Friday, 17 July 2015
Our excitement about it being our first day and the prospect of spending time with the girls and getting to know them, made the car journey to the Institute feel much longer than it would have been otherwise. The activity we had planned was centred on having the girls draw their favourite animal and write an accompanying story. On arrival, we were welcomed by the team and discussed our aims of working with the Veerni girls, which include building the girls’ confidence when it comes to speaking English and achieving a firm basis in terms of vocabulary.
Lunch with the girls was great as we were able to see the way they interact and chat with each other, reminding us of meal times we use to have at school. We were impressed by the dining hall, with its lovely orange table-cloths and large round tables, similar to that of a hotel!

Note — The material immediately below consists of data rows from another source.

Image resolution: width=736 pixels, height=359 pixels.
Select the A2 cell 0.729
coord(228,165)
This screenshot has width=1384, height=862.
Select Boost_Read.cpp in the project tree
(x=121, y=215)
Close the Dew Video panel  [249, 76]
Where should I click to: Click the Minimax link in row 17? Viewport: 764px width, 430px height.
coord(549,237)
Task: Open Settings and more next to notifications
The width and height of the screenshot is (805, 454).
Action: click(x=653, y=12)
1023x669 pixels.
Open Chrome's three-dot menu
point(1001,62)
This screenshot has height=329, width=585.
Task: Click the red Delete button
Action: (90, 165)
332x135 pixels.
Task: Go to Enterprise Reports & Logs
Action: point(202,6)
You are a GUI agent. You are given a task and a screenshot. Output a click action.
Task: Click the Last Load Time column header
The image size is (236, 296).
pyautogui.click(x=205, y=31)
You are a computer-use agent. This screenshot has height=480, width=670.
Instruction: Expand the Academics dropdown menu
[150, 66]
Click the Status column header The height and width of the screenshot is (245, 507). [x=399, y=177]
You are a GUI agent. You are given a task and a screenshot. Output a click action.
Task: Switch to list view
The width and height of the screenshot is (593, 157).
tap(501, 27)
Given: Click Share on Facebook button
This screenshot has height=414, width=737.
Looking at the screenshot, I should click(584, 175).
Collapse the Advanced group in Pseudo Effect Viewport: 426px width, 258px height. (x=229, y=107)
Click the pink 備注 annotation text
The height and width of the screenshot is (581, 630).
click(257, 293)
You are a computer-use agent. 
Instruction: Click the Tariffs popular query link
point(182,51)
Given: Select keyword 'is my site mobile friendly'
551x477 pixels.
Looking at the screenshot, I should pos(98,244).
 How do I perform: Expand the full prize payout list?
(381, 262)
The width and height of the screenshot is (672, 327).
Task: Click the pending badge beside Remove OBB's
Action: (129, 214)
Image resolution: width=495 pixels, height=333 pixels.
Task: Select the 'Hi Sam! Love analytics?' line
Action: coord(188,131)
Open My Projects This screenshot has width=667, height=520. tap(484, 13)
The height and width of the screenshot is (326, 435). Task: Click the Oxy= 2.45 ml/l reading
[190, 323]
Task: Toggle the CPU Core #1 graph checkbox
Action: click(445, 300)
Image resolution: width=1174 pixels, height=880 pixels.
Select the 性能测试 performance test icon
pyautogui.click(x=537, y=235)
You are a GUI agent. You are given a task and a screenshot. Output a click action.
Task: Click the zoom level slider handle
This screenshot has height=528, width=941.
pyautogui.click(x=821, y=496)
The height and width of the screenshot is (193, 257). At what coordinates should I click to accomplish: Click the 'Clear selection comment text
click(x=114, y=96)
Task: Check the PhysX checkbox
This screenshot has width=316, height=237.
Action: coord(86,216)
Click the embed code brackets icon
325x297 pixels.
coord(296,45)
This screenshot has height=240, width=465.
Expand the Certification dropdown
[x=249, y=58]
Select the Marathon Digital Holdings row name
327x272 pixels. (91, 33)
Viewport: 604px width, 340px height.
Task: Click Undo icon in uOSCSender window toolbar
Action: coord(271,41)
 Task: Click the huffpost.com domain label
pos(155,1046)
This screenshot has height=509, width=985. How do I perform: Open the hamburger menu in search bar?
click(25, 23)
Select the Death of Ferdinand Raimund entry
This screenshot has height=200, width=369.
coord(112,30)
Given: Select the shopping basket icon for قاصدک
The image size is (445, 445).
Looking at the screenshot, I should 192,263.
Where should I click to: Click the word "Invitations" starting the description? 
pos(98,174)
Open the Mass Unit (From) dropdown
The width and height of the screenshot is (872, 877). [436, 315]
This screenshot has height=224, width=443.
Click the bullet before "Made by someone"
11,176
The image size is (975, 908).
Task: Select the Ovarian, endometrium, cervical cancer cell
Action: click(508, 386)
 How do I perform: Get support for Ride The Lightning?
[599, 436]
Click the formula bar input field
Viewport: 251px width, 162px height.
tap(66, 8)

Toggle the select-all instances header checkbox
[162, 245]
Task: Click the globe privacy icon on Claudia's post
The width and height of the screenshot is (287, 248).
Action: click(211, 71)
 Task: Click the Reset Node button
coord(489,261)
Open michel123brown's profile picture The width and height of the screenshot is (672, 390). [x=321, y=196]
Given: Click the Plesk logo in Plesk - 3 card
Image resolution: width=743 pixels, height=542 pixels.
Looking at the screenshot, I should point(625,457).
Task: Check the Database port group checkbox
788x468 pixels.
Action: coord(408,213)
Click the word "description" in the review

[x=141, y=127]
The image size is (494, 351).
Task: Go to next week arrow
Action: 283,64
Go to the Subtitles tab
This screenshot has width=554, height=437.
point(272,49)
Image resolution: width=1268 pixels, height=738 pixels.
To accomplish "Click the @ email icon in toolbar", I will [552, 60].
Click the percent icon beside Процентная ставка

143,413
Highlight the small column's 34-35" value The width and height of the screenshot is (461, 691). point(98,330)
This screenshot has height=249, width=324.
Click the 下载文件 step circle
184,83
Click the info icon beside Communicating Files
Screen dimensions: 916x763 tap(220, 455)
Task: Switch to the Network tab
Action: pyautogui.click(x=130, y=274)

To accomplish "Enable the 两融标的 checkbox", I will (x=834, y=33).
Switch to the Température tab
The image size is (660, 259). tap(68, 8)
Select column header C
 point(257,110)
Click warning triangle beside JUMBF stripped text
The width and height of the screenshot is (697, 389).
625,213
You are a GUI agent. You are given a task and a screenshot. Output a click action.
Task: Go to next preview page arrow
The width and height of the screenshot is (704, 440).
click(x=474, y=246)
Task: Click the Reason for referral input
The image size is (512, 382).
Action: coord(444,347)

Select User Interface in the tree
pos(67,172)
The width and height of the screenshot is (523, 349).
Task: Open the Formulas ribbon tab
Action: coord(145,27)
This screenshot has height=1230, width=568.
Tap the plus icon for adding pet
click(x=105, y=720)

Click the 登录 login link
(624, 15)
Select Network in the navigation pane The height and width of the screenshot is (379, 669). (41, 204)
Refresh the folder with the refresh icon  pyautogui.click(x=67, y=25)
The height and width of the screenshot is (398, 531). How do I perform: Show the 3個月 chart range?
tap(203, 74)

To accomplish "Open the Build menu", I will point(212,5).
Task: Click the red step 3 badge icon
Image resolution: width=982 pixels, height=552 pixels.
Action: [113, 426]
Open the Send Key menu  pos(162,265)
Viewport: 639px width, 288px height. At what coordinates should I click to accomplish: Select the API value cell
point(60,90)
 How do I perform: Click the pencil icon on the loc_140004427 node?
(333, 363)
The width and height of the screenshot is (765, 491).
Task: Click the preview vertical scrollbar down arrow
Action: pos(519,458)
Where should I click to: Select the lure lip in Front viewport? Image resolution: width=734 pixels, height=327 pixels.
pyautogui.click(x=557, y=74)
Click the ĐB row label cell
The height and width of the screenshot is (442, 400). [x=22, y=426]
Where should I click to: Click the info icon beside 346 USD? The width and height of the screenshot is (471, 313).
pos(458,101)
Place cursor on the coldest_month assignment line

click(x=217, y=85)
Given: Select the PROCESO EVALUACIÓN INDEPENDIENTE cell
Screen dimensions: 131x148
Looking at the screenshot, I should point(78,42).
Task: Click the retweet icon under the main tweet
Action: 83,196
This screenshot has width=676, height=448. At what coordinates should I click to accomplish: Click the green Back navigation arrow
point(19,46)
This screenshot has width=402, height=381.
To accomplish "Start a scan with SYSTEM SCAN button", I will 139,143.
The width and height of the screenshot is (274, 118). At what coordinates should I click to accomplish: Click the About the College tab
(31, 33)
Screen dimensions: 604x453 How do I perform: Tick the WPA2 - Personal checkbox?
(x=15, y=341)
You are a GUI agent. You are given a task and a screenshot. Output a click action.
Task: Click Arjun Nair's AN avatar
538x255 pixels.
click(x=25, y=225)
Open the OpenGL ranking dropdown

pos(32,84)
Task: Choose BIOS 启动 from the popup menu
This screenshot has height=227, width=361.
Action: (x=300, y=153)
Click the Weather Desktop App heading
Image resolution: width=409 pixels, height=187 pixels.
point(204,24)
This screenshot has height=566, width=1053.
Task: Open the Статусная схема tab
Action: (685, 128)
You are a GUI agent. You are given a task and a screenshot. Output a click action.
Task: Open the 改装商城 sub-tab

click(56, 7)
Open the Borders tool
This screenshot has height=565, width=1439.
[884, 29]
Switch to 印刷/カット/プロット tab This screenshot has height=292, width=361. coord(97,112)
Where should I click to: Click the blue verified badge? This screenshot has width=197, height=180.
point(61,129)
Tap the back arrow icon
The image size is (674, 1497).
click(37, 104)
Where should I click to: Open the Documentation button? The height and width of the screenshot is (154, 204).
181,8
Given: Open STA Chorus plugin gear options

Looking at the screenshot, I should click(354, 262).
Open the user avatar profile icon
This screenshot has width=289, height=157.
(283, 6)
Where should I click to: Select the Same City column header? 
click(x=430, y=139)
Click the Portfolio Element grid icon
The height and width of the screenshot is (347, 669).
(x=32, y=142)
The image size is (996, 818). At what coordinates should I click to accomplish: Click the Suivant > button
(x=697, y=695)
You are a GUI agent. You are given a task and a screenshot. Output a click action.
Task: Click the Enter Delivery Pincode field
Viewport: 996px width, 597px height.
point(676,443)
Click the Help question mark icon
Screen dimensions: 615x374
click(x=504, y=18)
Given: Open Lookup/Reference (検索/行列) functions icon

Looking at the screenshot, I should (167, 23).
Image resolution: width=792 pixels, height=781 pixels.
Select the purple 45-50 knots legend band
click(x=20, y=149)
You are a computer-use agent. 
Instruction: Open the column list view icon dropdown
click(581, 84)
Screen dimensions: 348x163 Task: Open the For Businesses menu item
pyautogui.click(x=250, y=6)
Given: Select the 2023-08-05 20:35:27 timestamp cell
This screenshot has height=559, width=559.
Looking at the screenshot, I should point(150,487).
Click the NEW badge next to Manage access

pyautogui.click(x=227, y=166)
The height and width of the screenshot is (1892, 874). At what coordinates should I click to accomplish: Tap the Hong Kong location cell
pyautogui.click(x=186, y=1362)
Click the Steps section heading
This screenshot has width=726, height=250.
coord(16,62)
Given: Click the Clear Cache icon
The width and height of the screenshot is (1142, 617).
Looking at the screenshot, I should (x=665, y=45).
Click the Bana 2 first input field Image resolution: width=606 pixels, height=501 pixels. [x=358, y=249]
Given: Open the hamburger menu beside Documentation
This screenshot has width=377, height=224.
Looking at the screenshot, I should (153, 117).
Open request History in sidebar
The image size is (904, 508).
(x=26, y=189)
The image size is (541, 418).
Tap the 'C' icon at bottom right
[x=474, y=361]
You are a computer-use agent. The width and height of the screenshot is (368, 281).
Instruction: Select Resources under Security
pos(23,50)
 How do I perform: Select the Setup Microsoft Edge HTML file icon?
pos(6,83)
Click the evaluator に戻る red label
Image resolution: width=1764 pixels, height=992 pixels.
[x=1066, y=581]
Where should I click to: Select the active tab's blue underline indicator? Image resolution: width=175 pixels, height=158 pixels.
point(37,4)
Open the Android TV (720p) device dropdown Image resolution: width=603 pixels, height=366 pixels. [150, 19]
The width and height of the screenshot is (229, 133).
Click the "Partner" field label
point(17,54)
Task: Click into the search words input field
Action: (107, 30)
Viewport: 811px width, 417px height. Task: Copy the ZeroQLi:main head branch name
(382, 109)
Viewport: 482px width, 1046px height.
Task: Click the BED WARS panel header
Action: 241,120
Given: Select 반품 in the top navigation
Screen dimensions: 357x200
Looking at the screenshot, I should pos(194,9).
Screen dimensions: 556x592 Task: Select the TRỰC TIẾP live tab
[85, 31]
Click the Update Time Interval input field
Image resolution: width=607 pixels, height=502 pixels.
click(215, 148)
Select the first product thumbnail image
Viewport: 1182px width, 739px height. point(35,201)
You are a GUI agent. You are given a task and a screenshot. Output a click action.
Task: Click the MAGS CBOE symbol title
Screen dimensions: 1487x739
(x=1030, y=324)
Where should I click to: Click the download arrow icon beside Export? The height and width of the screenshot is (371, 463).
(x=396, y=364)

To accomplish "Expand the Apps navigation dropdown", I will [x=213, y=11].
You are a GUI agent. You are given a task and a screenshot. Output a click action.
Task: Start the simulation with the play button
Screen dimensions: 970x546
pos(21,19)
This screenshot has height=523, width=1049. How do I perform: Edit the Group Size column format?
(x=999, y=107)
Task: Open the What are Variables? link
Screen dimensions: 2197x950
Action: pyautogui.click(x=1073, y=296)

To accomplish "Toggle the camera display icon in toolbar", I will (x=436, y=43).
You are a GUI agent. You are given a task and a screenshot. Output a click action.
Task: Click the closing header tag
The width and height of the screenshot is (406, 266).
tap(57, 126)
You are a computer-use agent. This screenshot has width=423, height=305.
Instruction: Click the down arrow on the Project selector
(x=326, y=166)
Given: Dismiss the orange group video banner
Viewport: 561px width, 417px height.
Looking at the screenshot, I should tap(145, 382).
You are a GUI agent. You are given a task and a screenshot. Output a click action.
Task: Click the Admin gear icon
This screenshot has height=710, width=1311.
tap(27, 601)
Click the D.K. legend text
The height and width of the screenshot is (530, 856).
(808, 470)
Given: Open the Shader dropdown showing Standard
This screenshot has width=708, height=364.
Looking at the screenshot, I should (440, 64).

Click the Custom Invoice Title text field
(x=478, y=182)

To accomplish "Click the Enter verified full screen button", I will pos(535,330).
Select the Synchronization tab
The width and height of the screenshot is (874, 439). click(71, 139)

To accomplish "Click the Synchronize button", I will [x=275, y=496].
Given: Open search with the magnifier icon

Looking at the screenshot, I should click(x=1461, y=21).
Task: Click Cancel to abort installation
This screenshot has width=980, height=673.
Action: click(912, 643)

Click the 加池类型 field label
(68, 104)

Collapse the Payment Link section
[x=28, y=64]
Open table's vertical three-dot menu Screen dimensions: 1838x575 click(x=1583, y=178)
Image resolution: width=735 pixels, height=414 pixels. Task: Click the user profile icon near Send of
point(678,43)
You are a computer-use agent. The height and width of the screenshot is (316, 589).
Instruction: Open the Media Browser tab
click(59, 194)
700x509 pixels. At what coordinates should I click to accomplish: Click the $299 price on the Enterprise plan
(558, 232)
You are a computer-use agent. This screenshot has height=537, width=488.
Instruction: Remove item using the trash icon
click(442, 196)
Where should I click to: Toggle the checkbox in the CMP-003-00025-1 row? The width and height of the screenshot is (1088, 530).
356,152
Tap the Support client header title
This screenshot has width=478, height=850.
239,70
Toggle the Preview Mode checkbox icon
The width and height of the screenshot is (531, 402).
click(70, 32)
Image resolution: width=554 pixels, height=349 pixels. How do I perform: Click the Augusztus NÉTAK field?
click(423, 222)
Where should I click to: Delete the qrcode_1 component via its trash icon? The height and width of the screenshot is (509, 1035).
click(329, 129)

Having gathered the 16 girls we would be working with, we introduced ourselves, including fun facts to help create the sense of a fun environment. Throughout the afternoon, Vimlesh was amazing as a translator, relaying to the girls the task and also providing us with key information, like how some of girls had only been at the Institute for two weeks and were therefore shy, meaning they would need some extra help.
We were delighted by the drawings produced, which displayed the wonderful creativity of lots of the girls and put our own drawings to shame. There were a great deal of elephants and peacocks present but representations of these animals varied and a beautiful butterfly helped break up the collection. We all sat around in a circle on the floor and each girl presented their picture and story with Vimlesh translating each to us. Picking three winners was going to be harder than we thought and the temptation to reward all of them was strong.
Prizes would be given on Monday and the plan to run a fashion show was met with excitement. We ourselves looked forward to getting involved and walking the runway!